◆ **Item position entries**
+ + + +

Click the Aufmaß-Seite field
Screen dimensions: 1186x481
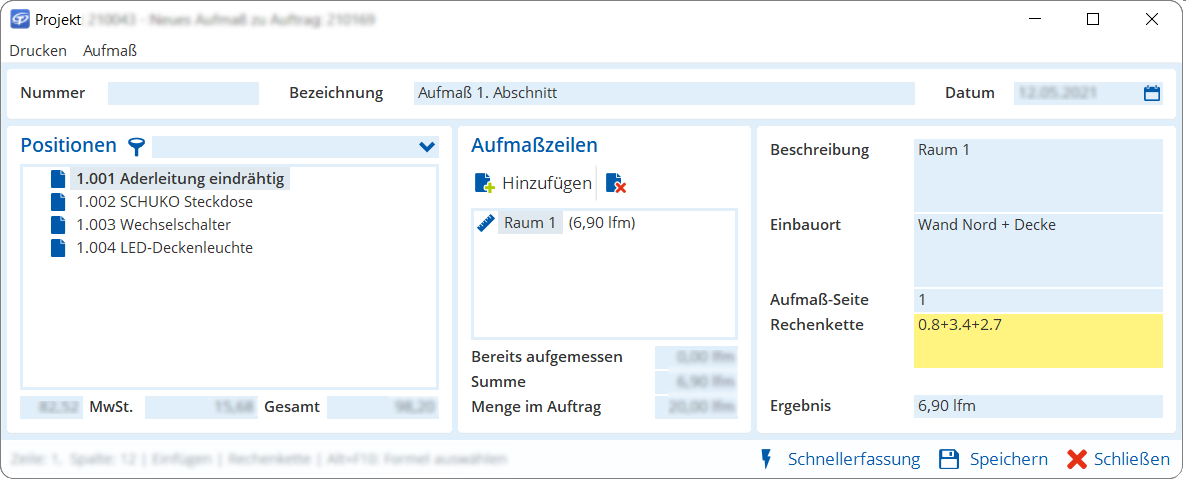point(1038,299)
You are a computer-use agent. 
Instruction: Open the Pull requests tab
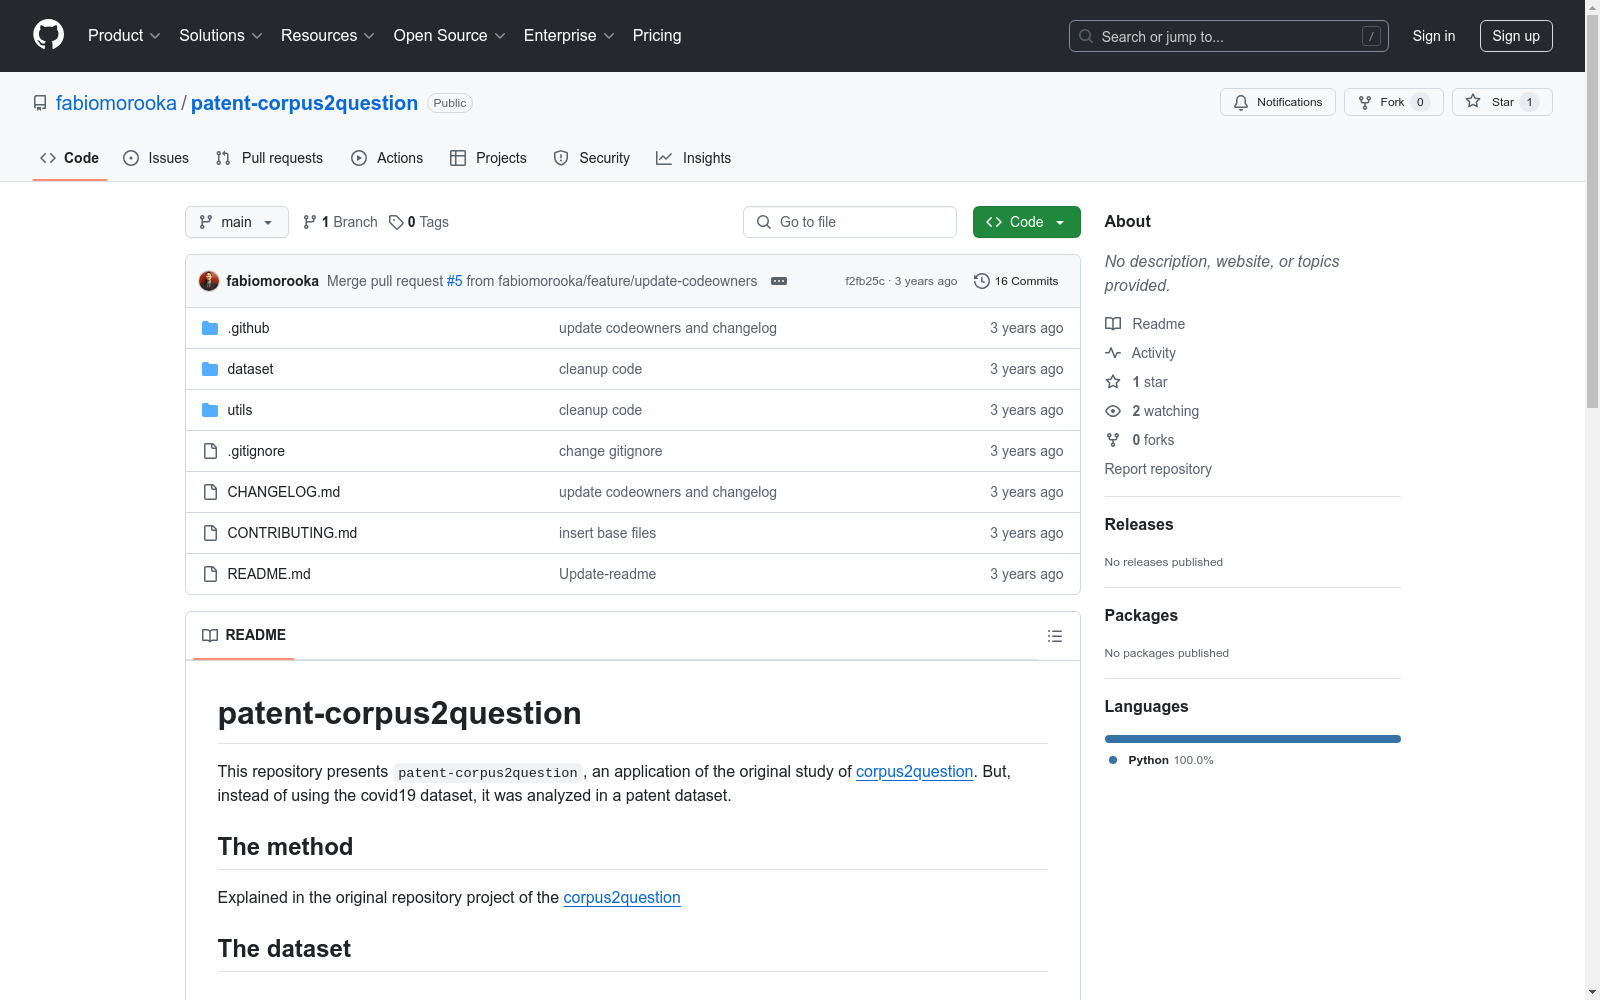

+ + + +

Rewrite every line of the entries above, including the requests, scaling each coordinate in the answers by 0.3 and rounding to whole numbers with halves going up. Leave out the pictures.

◆ **SOLUTION TO THIS TASK**
Click the Aufmaß-Seite field
Screen dimensions: 1186x481
point(311,90)
You are a computer-use agent. 
Instruction: Open the Pull requests tab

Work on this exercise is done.